PROBLEM REQUIREMENTS :: Tell how many lines in the data below contain "from", using one number as the whole reply.

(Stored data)
·····

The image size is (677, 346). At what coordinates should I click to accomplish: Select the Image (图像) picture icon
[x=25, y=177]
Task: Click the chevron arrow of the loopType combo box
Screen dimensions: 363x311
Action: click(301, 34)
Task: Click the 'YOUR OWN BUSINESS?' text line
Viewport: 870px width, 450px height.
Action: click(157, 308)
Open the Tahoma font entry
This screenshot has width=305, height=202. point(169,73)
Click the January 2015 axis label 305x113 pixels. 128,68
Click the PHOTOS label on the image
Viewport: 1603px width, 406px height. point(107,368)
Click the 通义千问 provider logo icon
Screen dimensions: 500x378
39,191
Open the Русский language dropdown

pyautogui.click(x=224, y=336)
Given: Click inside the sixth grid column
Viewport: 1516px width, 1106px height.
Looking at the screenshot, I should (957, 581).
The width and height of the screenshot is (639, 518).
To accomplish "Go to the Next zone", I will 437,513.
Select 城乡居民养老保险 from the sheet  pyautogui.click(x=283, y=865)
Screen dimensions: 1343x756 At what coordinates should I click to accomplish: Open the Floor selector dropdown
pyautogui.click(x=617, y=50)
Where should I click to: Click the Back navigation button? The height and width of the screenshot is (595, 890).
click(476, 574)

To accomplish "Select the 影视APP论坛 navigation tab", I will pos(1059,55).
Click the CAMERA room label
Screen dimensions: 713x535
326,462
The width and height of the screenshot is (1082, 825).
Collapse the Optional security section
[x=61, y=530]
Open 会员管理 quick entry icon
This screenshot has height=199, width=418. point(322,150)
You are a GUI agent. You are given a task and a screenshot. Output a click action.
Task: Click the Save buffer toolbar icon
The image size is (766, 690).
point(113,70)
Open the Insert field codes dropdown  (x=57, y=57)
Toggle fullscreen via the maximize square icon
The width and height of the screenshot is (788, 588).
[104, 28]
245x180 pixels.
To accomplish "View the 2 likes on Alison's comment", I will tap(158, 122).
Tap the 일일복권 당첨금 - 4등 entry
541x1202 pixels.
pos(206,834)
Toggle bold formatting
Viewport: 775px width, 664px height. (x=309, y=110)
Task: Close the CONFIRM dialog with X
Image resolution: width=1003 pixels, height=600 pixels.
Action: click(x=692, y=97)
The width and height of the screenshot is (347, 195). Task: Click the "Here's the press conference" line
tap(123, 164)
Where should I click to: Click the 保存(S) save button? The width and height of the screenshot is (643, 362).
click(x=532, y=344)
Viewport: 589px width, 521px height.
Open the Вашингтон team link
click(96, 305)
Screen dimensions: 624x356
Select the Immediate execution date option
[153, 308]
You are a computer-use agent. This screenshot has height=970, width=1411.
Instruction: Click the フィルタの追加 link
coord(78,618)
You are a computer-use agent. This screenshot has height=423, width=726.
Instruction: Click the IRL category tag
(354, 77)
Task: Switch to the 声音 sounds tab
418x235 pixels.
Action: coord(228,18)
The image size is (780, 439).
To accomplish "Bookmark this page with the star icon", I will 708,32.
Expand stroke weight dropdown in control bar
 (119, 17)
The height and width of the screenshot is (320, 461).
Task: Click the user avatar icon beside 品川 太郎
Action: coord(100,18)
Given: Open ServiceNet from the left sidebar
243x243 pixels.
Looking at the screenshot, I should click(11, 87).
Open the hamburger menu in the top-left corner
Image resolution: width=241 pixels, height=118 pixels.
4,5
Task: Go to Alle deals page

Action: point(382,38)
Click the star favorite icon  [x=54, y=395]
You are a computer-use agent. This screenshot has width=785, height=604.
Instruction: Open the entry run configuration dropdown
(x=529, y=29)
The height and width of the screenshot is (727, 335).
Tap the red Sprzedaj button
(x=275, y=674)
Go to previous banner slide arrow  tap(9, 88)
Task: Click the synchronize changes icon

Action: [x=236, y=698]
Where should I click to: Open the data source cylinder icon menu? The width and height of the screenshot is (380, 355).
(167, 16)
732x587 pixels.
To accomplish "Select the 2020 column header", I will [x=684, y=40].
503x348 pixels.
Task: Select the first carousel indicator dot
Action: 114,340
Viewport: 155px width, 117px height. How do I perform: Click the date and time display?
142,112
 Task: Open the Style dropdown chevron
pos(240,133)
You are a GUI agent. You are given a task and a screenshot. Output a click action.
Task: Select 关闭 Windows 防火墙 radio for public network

·····

SOLUTION TO THE EXERCISE :: 2